Good Governance sebagai suatu gerakan adalah segala daya upaya untuk mewujudkan suatu pemerintahan yang baik. Oleh karena itu gerakan good governance harus memiliki agenda yang jelas tentang apa yang mesti dilakukan agar tujuan utamanya dapat dicapai. Untuk kasus Indonesia, agenda good governance harus disesuaikan dengan kondisi riil bangsa saat ini, yang meliputi:
1. Agenda Politik
Masalah politik seringkali menjadi penghambat bagi terwujudnya good governance. Hal ini dapat terjadi karena beberapa sebab, diantaranya adalah acuan konsep politik yang tidak/kurang demokratis yang berimplikasi pada berbagai persoalan di lapangan. Krisis politik yang melanda bangsa Indonesia dewasa ini tidak lepas dari penataan sistim politik yang kurang demokratis. Oleh karena itu perlu dilakukan pembaharuan politik yang menyangkut masalah-masalah penting seperti: a. Amandemen UUD 1945 Sebagai sumber hukum dan acuan pokok penyelenggaraan pemerintahan, amandemen UUD 1945 harus dilakukan untuk mendukung terwujudnya good governance seperti pemilihan presiden langsung, memperjelas susunan dan kedudukan MPR dan DPR, kemandirian lembaga peradilan, kemandirian kejaksaan agung dan penambahan pasal-pasal tentang hak asasi manusia.

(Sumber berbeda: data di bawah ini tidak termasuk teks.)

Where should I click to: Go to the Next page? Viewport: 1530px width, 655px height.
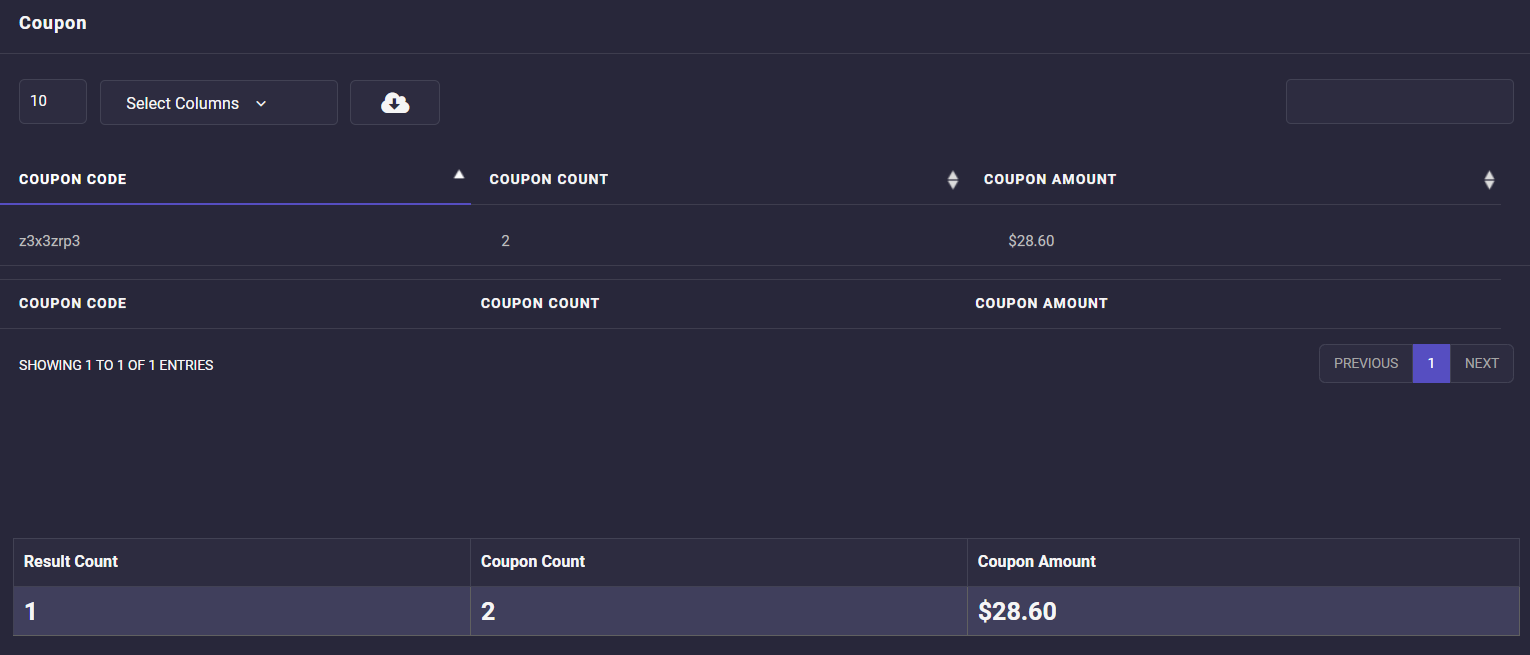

b. Perubahan Undang-Undang Politik dan Undang-Undang Keormasan yang lebih menjamin partisipasi dan mencerminkan keterwakilan rakyat.

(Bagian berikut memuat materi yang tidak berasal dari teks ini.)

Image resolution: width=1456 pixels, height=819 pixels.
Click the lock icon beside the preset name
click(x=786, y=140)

c. Reformasi agraria dan perburuhan
d. Mempercepat penghapusan peran sosial politik TNI
e. Penegakan supremasi hukum
2. Agenda Ekonomi
Krisis ekonomi bisa melahirkan berbagai masalah sosial yang bila tidak teratasi akan mengganggu kinerja pemerintahan secara menyeluruh. Mengingat begitu banyak permasalahan ekonomi di Indonesia, perlu dilakukan prioritas-priotitas kebijakan. Prioritas yang paling mendesak untuk pemulihan ekonomi saat ini antara lain:
  1. Agenda Ekonomi Teknis.
Otonomi Daerah. Pemerintah dan rakyat Indonesia telah membuat keputusan politik untuk menjalankan otonomi daerah yang esensinya untuk memberikan keadilan, kepastian dan kewenangan yang optimal dalam pengelolaan sumber daya daerah guna memungkinkan daerah dapat mengaktualisasikan segala potensi yang dimilikinya. Agar pelaksanaan otonomi daerah ini berjalan tanpa gejolak dibutuhkan serangkaian persiapan dalam bentuk strategi, kebijakan program dan persiapan institusi di tingkat pusat dan daerah.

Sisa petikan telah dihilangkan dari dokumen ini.